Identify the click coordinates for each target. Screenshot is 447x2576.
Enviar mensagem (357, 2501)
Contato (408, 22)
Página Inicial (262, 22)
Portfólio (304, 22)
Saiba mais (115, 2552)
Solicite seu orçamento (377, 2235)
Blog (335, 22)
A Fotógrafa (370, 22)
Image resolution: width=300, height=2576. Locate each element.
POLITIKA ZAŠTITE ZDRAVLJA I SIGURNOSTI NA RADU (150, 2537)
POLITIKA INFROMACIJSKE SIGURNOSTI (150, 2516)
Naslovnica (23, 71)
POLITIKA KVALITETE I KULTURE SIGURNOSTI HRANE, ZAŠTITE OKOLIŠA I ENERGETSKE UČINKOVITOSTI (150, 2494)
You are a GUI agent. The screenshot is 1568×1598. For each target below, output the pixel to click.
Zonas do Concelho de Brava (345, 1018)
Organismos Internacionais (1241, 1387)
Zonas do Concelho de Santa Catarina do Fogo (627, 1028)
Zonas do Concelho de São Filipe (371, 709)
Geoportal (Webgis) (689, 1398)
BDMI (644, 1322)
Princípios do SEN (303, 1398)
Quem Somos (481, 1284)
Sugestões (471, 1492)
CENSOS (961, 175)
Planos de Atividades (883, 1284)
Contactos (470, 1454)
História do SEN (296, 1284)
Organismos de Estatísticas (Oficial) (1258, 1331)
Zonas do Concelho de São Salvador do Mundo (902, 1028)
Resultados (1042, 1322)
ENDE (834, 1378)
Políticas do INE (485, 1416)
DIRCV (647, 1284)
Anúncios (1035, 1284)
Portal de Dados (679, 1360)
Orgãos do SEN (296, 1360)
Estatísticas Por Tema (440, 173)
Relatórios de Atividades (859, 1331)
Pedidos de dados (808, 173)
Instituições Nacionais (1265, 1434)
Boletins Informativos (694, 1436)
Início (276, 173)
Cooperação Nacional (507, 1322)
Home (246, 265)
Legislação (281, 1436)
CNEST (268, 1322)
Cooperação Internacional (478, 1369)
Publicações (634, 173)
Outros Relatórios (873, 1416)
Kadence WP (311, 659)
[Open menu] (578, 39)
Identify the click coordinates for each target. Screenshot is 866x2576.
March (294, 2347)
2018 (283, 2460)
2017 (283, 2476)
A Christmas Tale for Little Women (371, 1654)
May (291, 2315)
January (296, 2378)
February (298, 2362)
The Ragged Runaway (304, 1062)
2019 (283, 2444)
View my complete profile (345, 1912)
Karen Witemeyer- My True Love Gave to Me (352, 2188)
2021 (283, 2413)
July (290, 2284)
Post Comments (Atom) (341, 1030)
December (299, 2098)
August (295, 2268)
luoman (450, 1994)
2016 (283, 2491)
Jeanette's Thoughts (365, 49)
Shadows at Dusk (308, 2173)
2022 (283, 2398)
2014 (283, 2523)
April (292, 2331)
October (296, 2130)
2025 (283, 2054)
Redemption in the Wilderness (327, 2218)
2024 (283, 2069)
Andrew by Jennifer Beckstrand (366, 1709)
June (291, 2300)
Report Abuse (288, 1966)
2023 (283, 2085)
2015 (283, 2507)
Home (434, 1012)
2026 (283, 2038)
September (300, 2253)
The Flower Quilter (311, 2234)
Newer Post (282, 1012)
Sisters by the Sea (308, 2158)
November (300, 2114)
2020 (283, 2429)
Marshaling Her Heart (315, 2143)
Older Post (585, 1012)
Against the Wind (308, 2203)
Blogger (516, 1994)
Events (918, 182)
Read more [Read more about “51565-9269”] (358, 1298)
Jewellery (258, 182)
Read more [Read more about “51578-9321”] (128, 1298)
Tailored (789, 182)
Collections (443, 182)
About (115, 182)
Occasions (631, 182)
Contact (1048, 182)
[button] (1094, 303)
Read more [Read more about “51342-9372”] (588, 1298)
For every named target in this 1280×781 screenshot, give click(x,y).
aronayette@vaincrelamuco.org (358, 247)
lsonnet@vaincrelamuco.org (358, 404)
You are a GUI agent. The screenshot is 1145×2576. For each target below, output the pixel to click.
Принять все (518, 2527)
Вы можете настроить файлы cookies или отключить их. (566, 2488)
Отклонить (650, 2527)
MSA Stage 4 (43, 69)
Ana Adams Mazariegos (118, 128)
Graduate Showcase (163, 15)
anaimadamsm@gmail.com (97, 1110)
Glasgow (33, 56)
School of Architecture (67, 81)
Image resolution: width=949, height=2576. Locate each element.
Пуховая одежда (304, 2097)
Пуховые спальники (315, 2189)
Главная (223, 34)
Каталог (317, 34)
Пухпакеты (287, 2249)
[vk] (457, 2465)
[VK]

== == ==

TASK BRIEF
Copy every line between the one containing "Post Comments (Atom) (341, 1030)" and the one containing "Against the Wind (308, 2203)", inclusive, without changing anything.

THE SOLUTION
Post Comments (Atom) (341, 1030)
December (299, 2098)
August (295, 2268)
luoman (450, 1994)
2016 (283, 2491)
Jeanette's Thoughts (365, 49)
Shadows at Dusk (308, 2173)
2022 (283, 2398)
2014 (283, 2523)
April (292, 2331)
October (296, 2130)
2025 (283, 2054)
Redemption in the Wilderness (327, 2218)
2024 (283, 2069)
Andrew by Jennifer Beckstrand (366, 1709)
June (291, 2300)
Report Abuse (288, 1966)
2023 (283, 2085)
2015 (283, 2507)
Home (434, 1012)
2026 (283, 2038)
September (300, 2253)
The Flower Quilter (311, 2234)
Newer Post (282, 1012)
Sisters by the Sea (308, 2158)
November (300, 2114)
2020 (283, 2429)
Marshaling Her Heart (315, 2143)
Older Post (585, 1012)
Against the Wind (308, 2203)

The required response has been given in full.